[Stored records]
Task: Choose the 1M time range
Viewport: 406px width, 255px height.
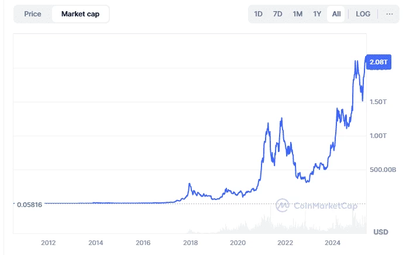Action: coord(298,14)
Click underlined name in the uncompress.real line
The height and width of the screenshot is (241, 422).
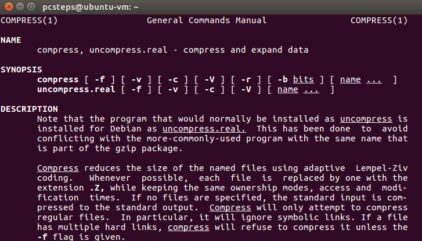tap(288, 89)
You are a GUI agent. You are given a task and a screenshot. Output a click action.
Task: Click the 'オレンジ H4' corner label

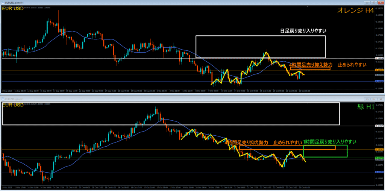tap(354, 11)
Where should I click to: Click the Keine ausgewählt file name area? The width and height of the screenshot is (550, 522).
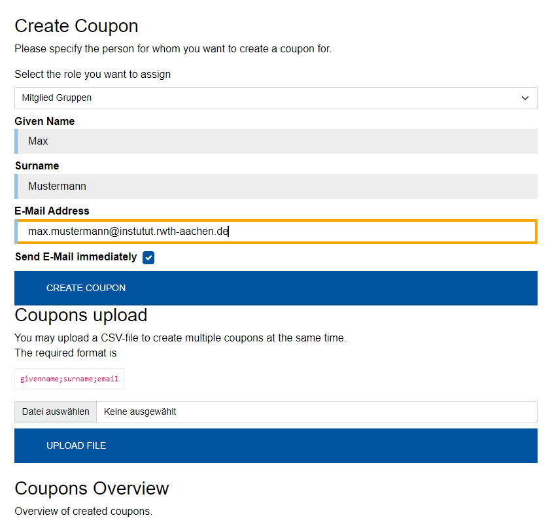click(317, 412)
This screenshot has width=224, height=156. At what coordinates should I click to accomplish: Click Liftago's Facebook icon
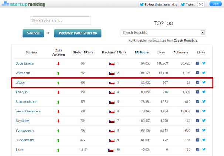197,83
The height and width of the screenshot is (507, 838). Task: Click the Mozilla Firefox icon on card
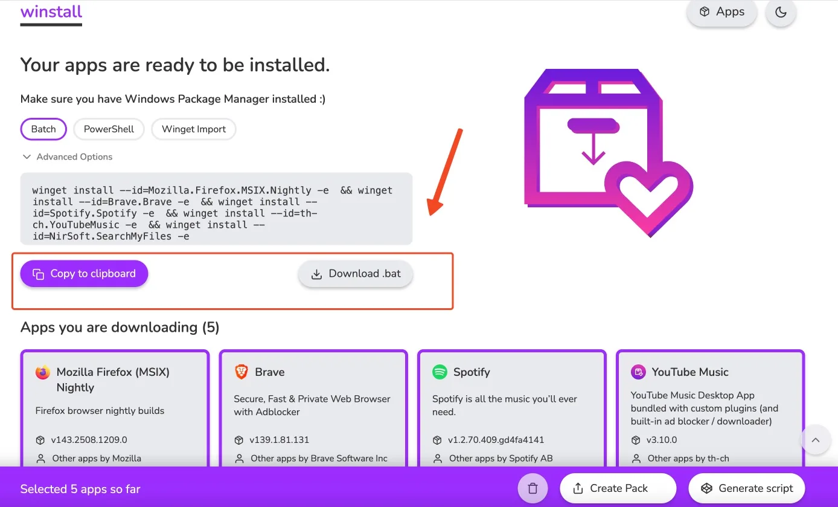click(43, 372)
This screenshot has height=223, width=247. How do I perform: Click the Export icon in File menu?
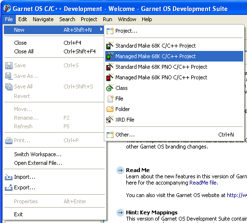[x=9, y=187]
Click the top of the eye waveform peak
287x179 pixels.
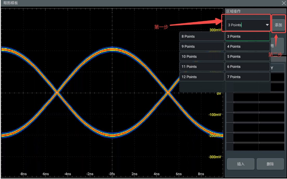point(112,49)
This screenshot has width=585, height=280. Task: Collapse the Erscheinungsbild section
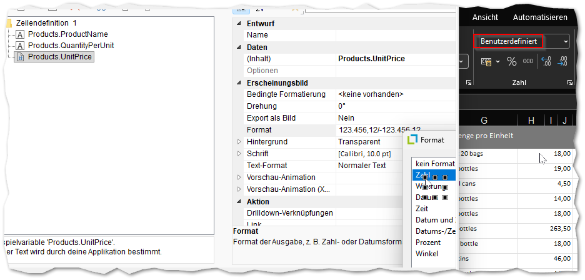[x=239, y=83]
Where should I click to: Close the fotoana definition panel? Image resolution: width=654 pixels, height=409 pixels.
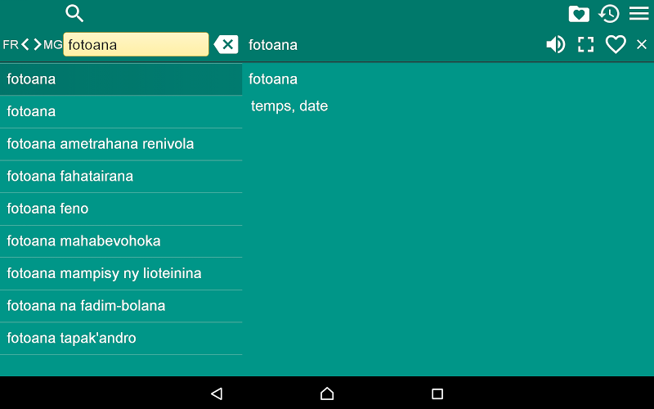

PROBLEM DETAILS | Your task is to set down the records shown above exactly, minus any pictures.

YOUR RESPONSE |
Task: Choose the 1M time range
Viewport: 406px width, 255px height.
Action: coord(298,14)
Click underlined name in the uncompress.real line
The height and width of the screenshot is (241, 422).
tap(288, 89)
You are a GUI agent. You are given a task and a screenshot. Output a click action.
Task: Click the 'オレンジ H4' corner label

tap(354, 11)
Where should I click to: Click the Keine ausgewählt file name area? The width and height of the screenshot is (550, 522).
click(317, 412)
This screenshot has width=224, height=156. At what coordinates should I click to accomplish: Click Liftago's Facebook icon
197,83
The height and width of the screenshot is (507, 838). Task: Click the Mozilla Firefox icon on card
click(43, 372)
This screenshot has height=223, width=247. How do I perform: Click the Export icon in File menu?
[x=9, y=187]
Click the top of the eye waveform peak
287x179 pixels.
point(112,49)
This screenshot has width=585, height=280. Task: Collapse the Erscheinungsbild section
[x=239, y=83]
Where should I click to: Close the fotoana definition panel? Image resolution: width=654 pixels, height=409 pixels.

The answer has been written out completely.